Männer, die aus Büchern lesen: Hier lang – oder da?

Am Sonntag geht es im Golem um das Jüdische in der Subkultur, im Golden Pudel Club wird am selben Abend die Geschichte des Techno aufgerollt.

DJs erzählen: Aus seinem Buch über die Techno-Szene liest Sonntag Jürgen Teipel. Bild: reuters

HAMBURG | taz Das Gelenk heißt Punk: Er verbindet Technics-1210-Plattenspieler mit Lou Reed und DJ Hell mit Richard Hell, und das alles an diesem Sonntagabend am Hamburger Hafenrand.
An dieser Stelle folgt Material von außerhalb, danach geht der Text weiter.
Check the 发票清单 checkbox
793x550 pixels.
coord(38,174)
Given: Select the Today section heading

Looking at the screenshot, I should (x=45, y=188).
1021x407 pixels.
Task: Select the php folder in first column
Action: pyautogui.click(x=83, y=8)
Wer ein Interesse an, sagen wir: Dingen der Popkultur hat, das hinausgeht übers bloße Finde-ich-Gut; wem es nicht zu verkopft ist, über das, wozu er tags zuvor getanzt hat, auch mal zu lesen (oder vorgelesen zu bekommen); wer nicht glaubt, über etwas zu reden heiße, es zu zer-reden, und überhaupt müsse man überall dabei gewesen sein: Der hat am Sonntagabend in Hamburg eine Entscheidung zu treffen, vielleicht sogar eine schwere. Da gibt es nämlich diese beiden Termine: Lesungen, Präsentationen noch nicht mal so ganz neuer Bücher. So gut wie gleichzeitig und beinahe – aber halt nur beinahe – am selben Ort.
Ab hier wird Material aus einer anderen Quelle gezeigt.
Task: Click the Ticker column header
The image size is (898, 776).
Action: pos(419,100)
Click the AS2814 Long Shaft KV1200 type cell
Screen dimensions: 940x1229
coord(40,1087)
Da stellt bei den „Untüchtigen“ im Golem Mit-Herausgeber Jonas Engelmann den Band „We are ugly but we have the music“ vor, erklärtermaßen eine „ungewöhnliche Spurensuche in Sachen jüdischer Erfahrung und Subkultur“. Und nur ein paar hundert Meter flussaufwärts, im Pudel, liest Jürgen Teipel aus seiner O-Ton-Montage „Mehr als laut“, in der er – so auch der Untertitel – „DJs erzählen“ lässt (und noch ein paar andere mehr).
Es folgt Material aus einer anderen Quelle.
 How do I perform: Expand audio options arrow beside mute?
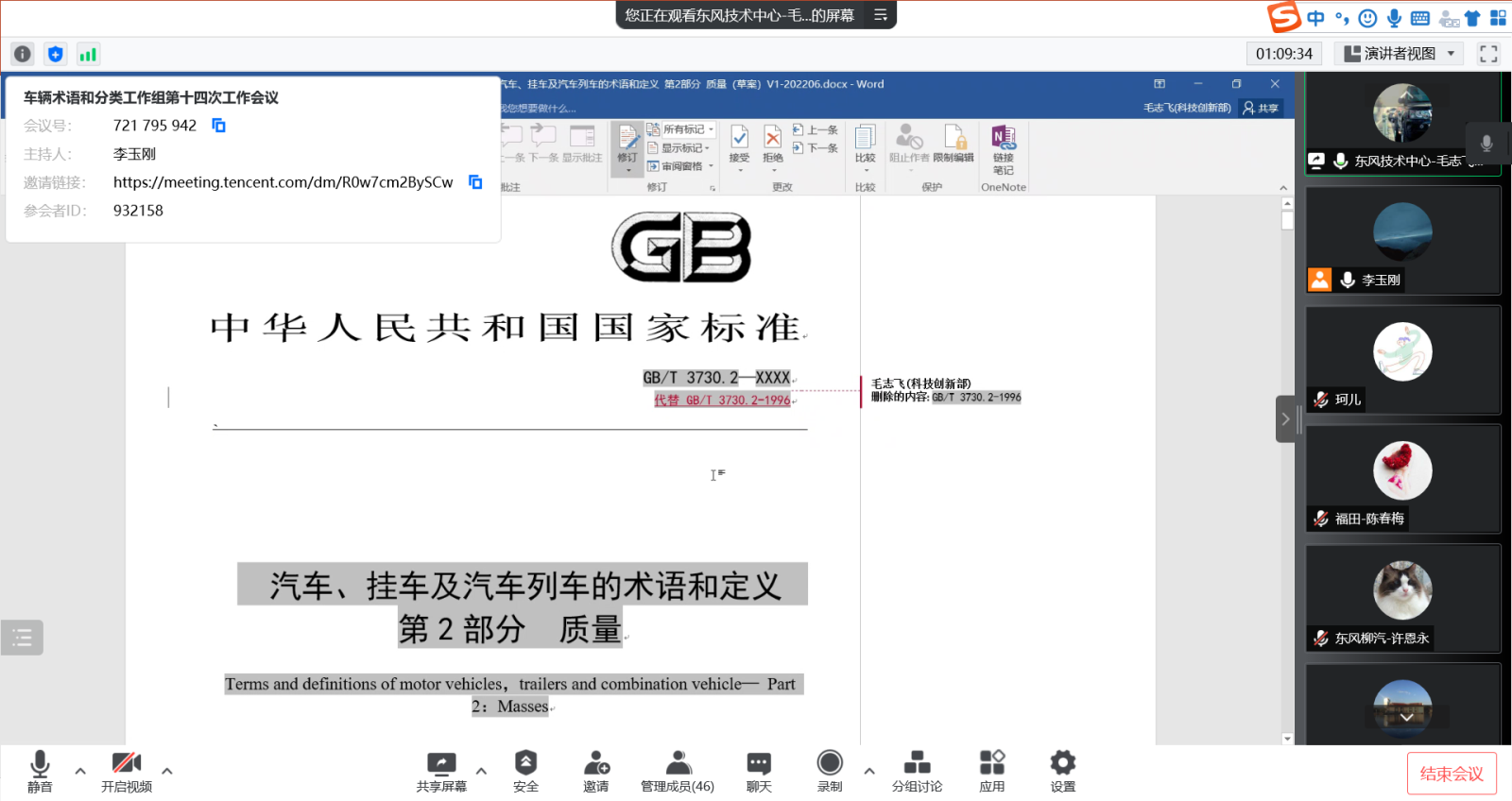coord(80,772)
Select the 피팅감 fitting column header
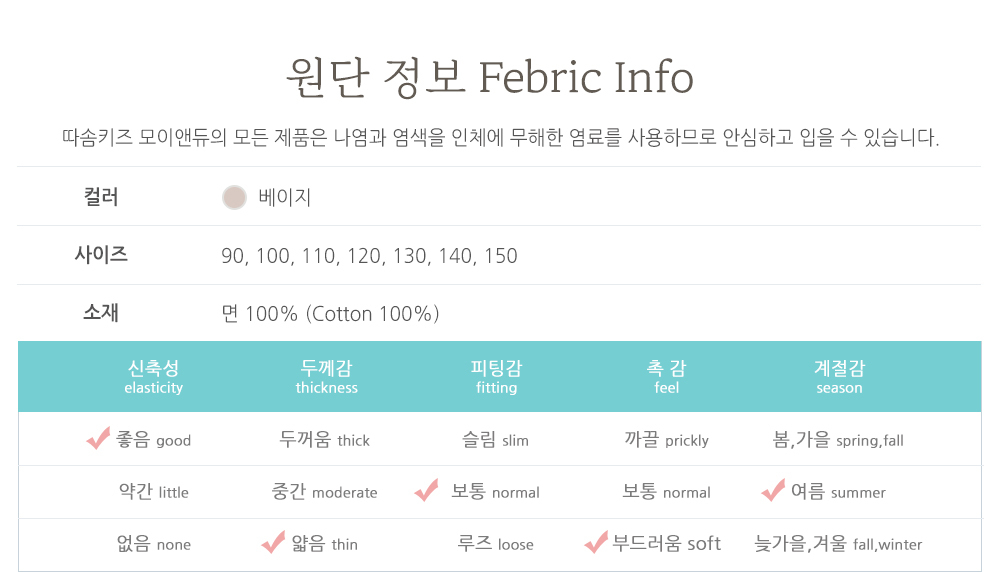Screen dimensions: 1000x572 point(496,377)
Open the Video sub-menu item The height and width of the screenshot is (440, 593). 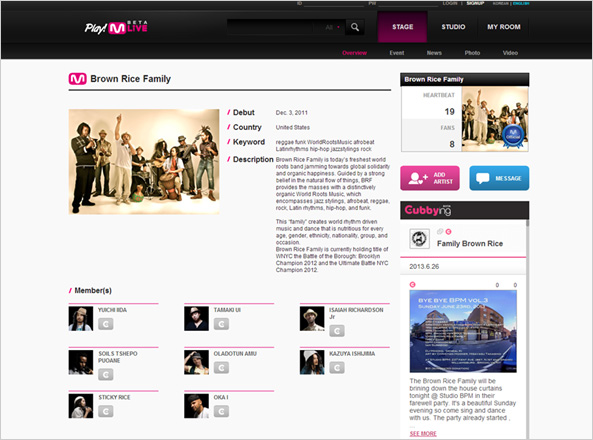point(510,53)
Das Gelenk heißt Punk: Um den und seine Überwindung, in der spezifisch (west-)deutschen Ausformung Neue Deutsche Welle: Darum ging es Jürgen Teipel in seinem Buch „Verschwende Deine Jugend“, mehr als zehn Jahre ist das jetzt her. So lange, dass schon überarbeitete Auflagen erscheinen sind und die CD-Compilation, die damals ein findiges Label begleitend herausbrachte, schon auf Grabbeltischen zu finden ist.

Woher der Punk kam

Mit 100 Gesprächspartnern hatte Teipel damals gesprochen, mit Musikern und denen, die ihre Musik herausgaben, mit Konzertveranstaltern und -besuchern und mit solchen, die das alles waren, jeweils zu seiner Zeit. Aus irgendwann 1.200 Seiten O-Ton montierte er dann ein Buch, wie es das so noch nicht gegeben hatte hierzulande, eine vielstimmige Oral History von Punk in Deutschland: wo er herkam und was aus ihm wurde, erzählt von denen, die dabei waren, ausgewählt und angeordnet, ja: „destilliert“ durch Teipel, der damit ja auch eine nicht ganz selbstverständliche Form der Autorschaft einnahm.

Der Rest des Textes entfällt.